In “Morningstar: Growing up with Books,” the novelist Ann Hood has written a graceful, inspiring memoir of her childhood reading. (The book will be published Aug. 1.) And she has me searching for my copy of “Marjorie Morningstar” to read this weekend. (It’s here, in a box, somewhere.) She grew up in an Italian-American working-class family in a small town in Rhode Island. Although her parents didn’t own books, her aunts, uncles, and cousins gathered at the kitchen table on weekends and told stories. She learned “that you had to earn your place at that table. Your story had to start with a hook, include vivid details, have strong characters, and be full of tension or someone who talked louder and could tell her story better would overpower you.”

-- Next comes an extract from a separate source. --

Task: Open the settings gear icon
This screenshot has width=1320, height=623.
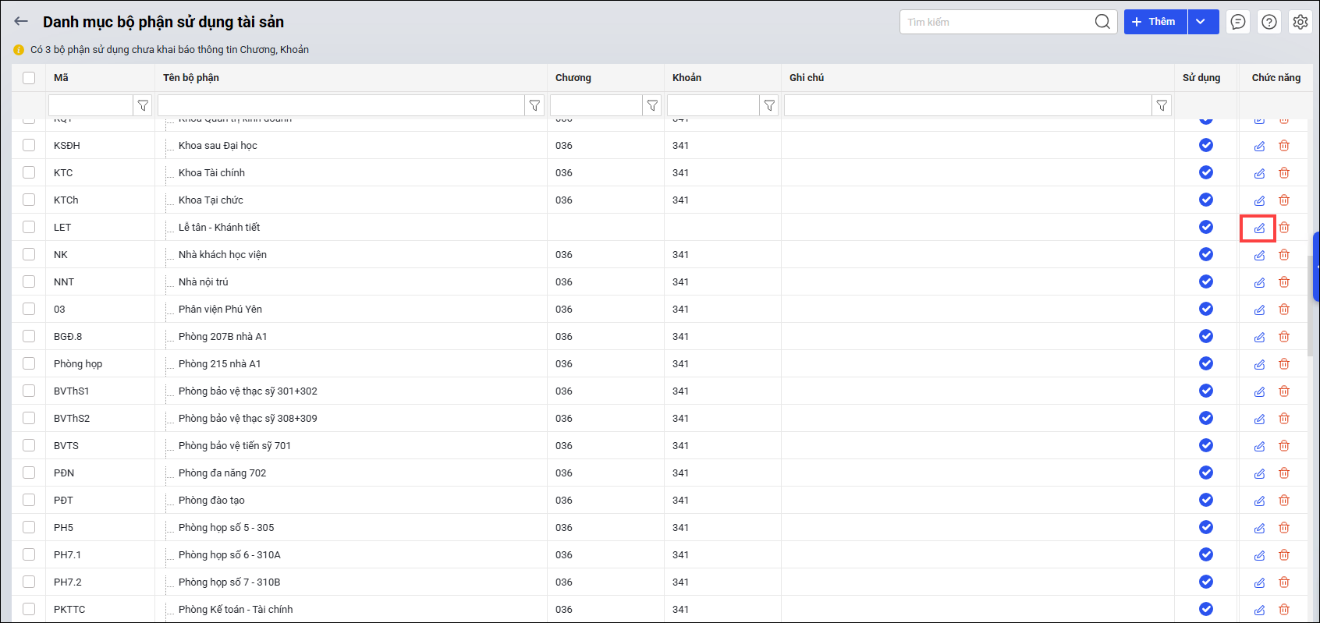Action: [x=1300, y=22]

But Ann was bookish, and she wanted literary stories, too. She didn’t have access to many books: the Italian neighborhood’s library was in a moldy basement, and the school didn’t have a library. When her cousin lent her a copy of “Little Women,” it changed Ann’s life. She lost herself in the story. She writes, “All these years later I recognize how magical this experience truly was. I wanted to live inside a book, and this was the first time I really did.”

Ann and I are of the same generation, and my parents didn’t read books, either, so I understood her experience perfectly . One thing we absolutely agree on: it was necessary to read the yellow-spined Nancy Drew books. Ann saved her allowance and spent it on the Nancy Drews at the second-hand store, much to her mother’s disapproval; and after my mother had a showdown with a librarian who refused to order “badly-written” series books, my mother was determined to save money so I could gradually acquire a nearly complete set.

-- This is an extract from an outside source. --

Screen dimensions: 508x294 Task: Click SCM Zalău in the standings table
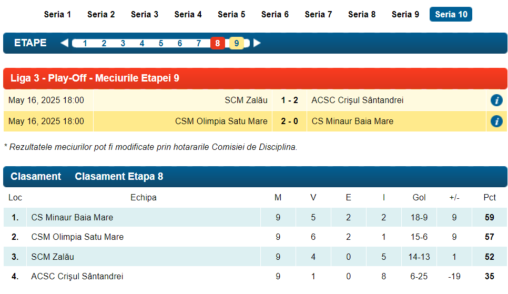(x=53, y=257)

As adolescents in the early ’70s, Ann and I, in our different parts of the U.S., listened to Simon and Garfunkel, strung beads, and were fascinated by the counterculture. Sylvia Plath’s “The Bell Jar” had a powerful effect on Ann . I love her delicate description of the book’s design.

She wrote,

“The summer of the beads, I read ‘The Bell Jar.’ I remember the cover. A pink so pale it almost looked white. The black letters with their curlicued T and B and J. The red rose stretched across the edge. Unaware as I was of things like book reviews, I didn’t know that the book I’d plucked from the library shelf was a new one, just published in the United States. I didn’t even know—though surely this was in the author’s bio—that Sylvia Plath had committed suicide on February 11, 1963, just a few weeks after ‘The Bell Jar’ had been published by Harper & Row in Britain under the pseudonym Victoria Lucas.”

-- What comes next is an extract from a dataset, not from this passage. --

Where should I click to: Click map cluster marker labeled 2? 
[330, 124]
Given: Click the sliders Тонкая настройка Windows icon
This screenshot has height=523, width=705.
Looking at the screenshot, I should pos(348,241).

With just a few strokes of the pen she describes a book cover I had forgotten, though I had the same edition, and I was able to identify it on google immediately. Plath’s heroine Esther, who won a contest to be a “Mademoiselle” writer, may have inspired Ann, who became a Marsha Jordan girl, one of eight models for a Boston department store, and then won a contest to be a teen editor for Rhode Island for “SEventeen.”

But of all the books she read, Herman Wouk’s “Marjorie Morningstar” was her touchstone. She read it when she was 15 in 1972 and reads it every year. Marjorie’s big Jewish immigrant family reminds Ann of her big emotional Italian immigrant family. Marjorie defies her parents by becoming an actress and embarking on a sexual relationship with the director, Noel Airman. Ann understood Marjorie’s longings, as Marjorie stood in the snow staring at the apartment of the man she loved. Ann’s heart had been broken by Peter Hayhurst, and she sometimes stops the car and looks at his house.

“And I have reread it almost every year since. As an adult, I saw the similarities between the Morgensterns and my own family. Marjorie’s father had come to the United States at the age of fifteen, “a fleck of foam on the great wave of immigration from Eastern Europe.” I lived with a dizzying array of Italian immigrant relatives. In the novel, Mr. Morgenstern owned the Arnold Importing Company, “a well-known dealer in feathers, straws, and other materials for ladies’ hats.” Like my own father, who commuted several hours every day to his job in Government Center in Boston so that we could rise above our blue-collar immigrant roots.”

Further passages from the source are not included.